Plan d'investissement en IA de Temasek : de 6 % à 15 %
Selon l'annonce de Temasek, la stratégie d'investissement en IA est la suivante : dans les cinq prochaines années (de 2026 à 2031), la part des investissements dans des entreprises d'IA passera de 6 % au premier trimestre 2026 à 15 %. L'accent sera mis sur des entreprises capables de « concrétiser des applications réelles », plutôt que sur la recherche des modèles d'IA les plus avancés.
Nagi Hamiyeh a déclaré que tous les cas d'usage ne nécessitent pas forcément les modèles d'IA les plus avancés, « la bataille de demain se jouera sur l'application concrète, et le marché privilégiera ceux qui sauront adopter l'IA pour renforcer leur avantage concurrentiel ».
Il a également indiqué que le cycle d'investissement en IA ne fait que commencer, cette vague devant durer plusieurs décennies, mais que certaines valorisations dans le domaine ont dépassé les fondamentaux, ce qui nécessite de faire preuve de prudence ; ces propos reflètent l’opinion personnelle de Hamiyeh.
Questions fréquentes
Temasek quittera-t-elle définitivement les investissements en cryptomonnaies ?

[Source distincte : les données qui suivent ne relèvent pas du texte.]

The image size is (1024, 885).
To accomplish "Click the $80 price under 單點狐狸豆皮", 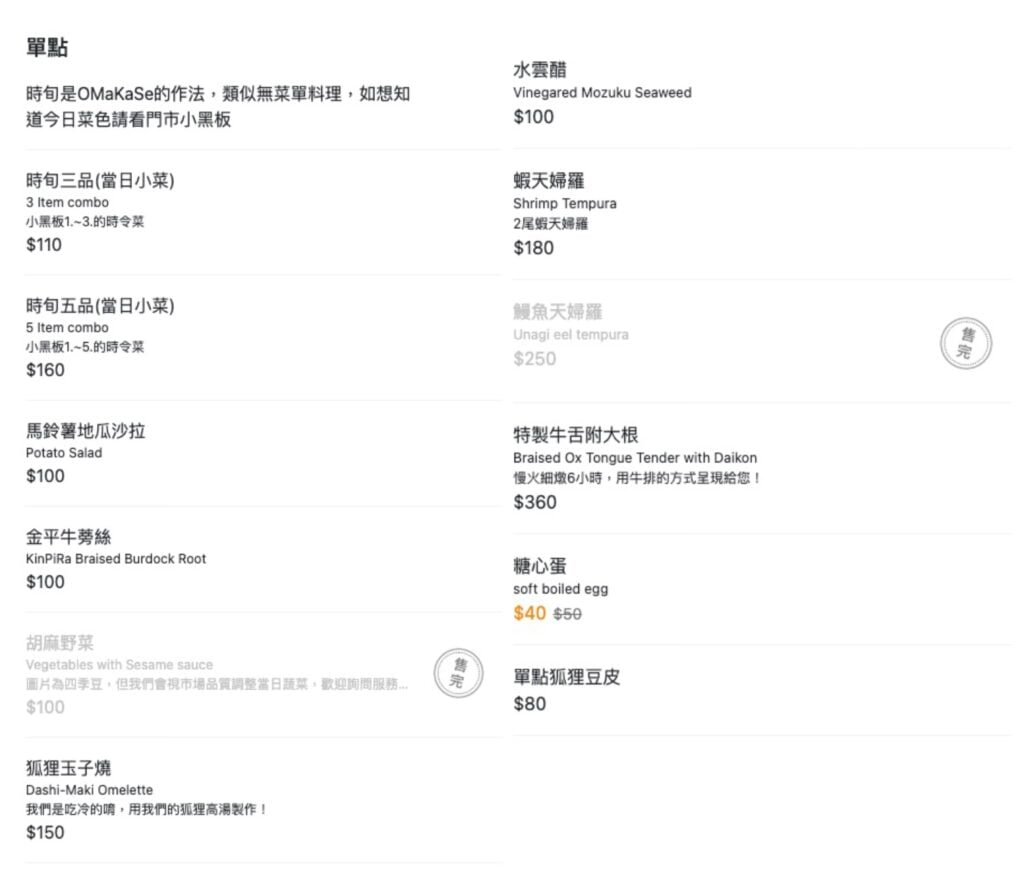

Selon Nagi Hamiyeh, Temasek n’a actuellement aucun investissement direct dans les cryptomonnaies et il est impossible de prévoir le rôle futur des cryptomonnaies dans l’économie mondiale, cela dépendant de l’évolution des politiques réglementaires dans chaque pays ; il précise que la société « ne s’engage pas à investir à court terme » mais ne confirme pas une sortie définitive. La décision d’investissement sera toujours communiquée officiellement par Temasek.
Quel est l’objectif d’investissement en IA de Temasek et quand sera-t-il atteint ?
Selon l’annonce, l’objectif est de porter la part des investissements en IA à 15 % d’ici 2031, soit une augmentation d’environ 9 points de pourcentage par rapport à 6 % au premier trimestre 2026 ; la période totale étant de cinq ans. La société indique que le cycle d’investissement en IA ne fait que commencer et que cette vague durera plusieurs décennies. La proportion exacte sera précisée dans les rapports financiers périodiques de Temasek.
Combien Temasek a-t-elle perdu lors de l’incident FTX et quel impact cela a-t-il sur Singapour ?
Selon les rapports, Temasek a comptabilisé une perte d’environ 275 millions de dollars suite à la faillite de FTX en 2022. Cet incident a mis en évidence un déficit de protection des consommateurs à Singapour, ce qui a conduit la Monetary Authority of Singapore (MAS) à renforcer la régulation des cryptomonnaies, entraînant une augmentation des coûts de conformité et un ralentissement dans l’octroi de licences.